India Nuclear Test, 11 & 13 May 1998

Pakistani Ambassador Munir Akram
14 May 1998
Statements by Pakistani Ambassador Munir Akram in the Plenary Meeting of the Conference on Disarmament
South Asia Nuclear Crisis - Special Feature

Statement to the CD, 14 May

Statement by Ambassador Munir Akram in the Plenary Meeting of the Conference on Disarmament, Thursday 14 May 1998

"This Spring session of the Conference on Disarmament opens at a defining moment for the post-Cold War world security order. It is also a moment of destiny for the 140 million people of Pakistan.

2. Since its independence, our nation has confronted the endemic hostility of our neighbour, India. We have thrice been subjected to aggression by this country, which dismembered our State in 1971, and is even now engaged in an eight-year brutal war to suppress the right of self-determination of the people of occupied Jammu and Kashmir. This country has deployed almost the whole of its million-and-a-half-man Army, its Air Force and its Navy on our frontiers. This third large[st] conventional force in the world is being further augmented through the acquisition of advanced arms worth billions of dollars.

3. Before assuming office, the present Hindu fundamentalist leadership of this country had declared that it would conduct nuclear tests and 'induct' nuclear weapons. It had also threatened to conduct attacks on Pakistan across the Line of Control in Kashmir. It has carried out the first of these threats. Nuclear weapons proliferation is now a fact of life in South Asia.

4. In evaluating the grave environment created by India's three plus two nuclear weapons tests, and in evolving an equitable and effective response, it is essential to bear in mind the history and context of nuclear proliferation in South Asia. It is essential to be aware of the ambitions of India, and the compulsions of Pakistan. It is essential to recall the inertia and the responsibility of certain major powers for this development which has grave portents for regional and international peace and security.

5. India's ambition to acquire nuclear weapons, though often disguised by chronic deceit and hypocrisy, has been no secret. Prime Minister Nehru, while inaugurating the Indian Atomic Energy Commission in 1948, declared that 'every country would have to develop and use the latest scientific device for its protection.'

6. India has proceeded systematically to acquire and develop nuclear weapons. It acquired a research reactor and other nuclear facilities outside safeguards in the 1960s. It refused to sign the NPT in 1968. It insisted on the legitimacy of 'peaceful nuclear explosions'. Then, India meanwhile diverted nuclear fuel from its 'civilian' programme to explode a so-called 'peaceful' nuclear device in May 1974. Since then, the scope of its unsafeguarded nuclear facilities and fissile material stocks have expanded exponentially.
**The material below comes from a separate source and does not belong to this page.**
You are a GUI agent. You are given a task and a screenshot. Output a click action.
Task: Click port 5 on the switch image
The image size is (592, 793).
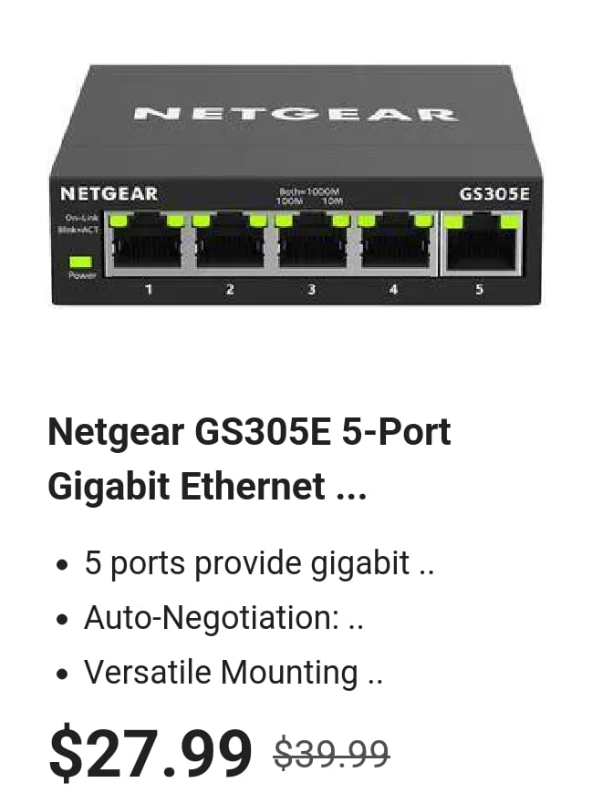pyautogui.click(x=483, y=242)
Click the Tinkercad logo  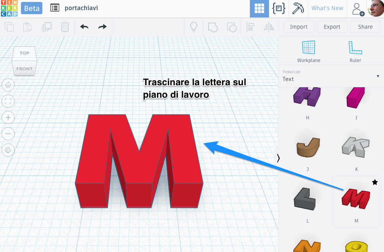[9, 9]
7. Nuclear weapons development has been accompanied by the development of nuclear delivery systems, specially ballistic missiles. This was done initially under the cover of a civilian space programme, pursued with the cooperation of several advanced countries. The short-range Privthi missile was tested 20 times. Four to five of these missiles are being serially produced every month. The Privthi's declared targets are Pakistan's strategic facilities and assets and almost all our cities. The intermediate-range Agni has been tested four times. It is likely to be developed soon for deployment, against China and Pakistan.

8. India has developed its nuclear and missile programmes with the active assistance and cooperation of several industrialised countries. This must be mentioned, not in anger but for the record. Canada supplied India's unsafeguarded CIRRUS research reactor, a heavy water plant, a nuclear fuel complex and two power reactors. The United States provided unsafeguarded heavy water, assistance in the construction of reprocessing facilities and in training dozens of experts in reprocessing. France offered exchange of personnel and special training in plutonium extraction from spent fuel.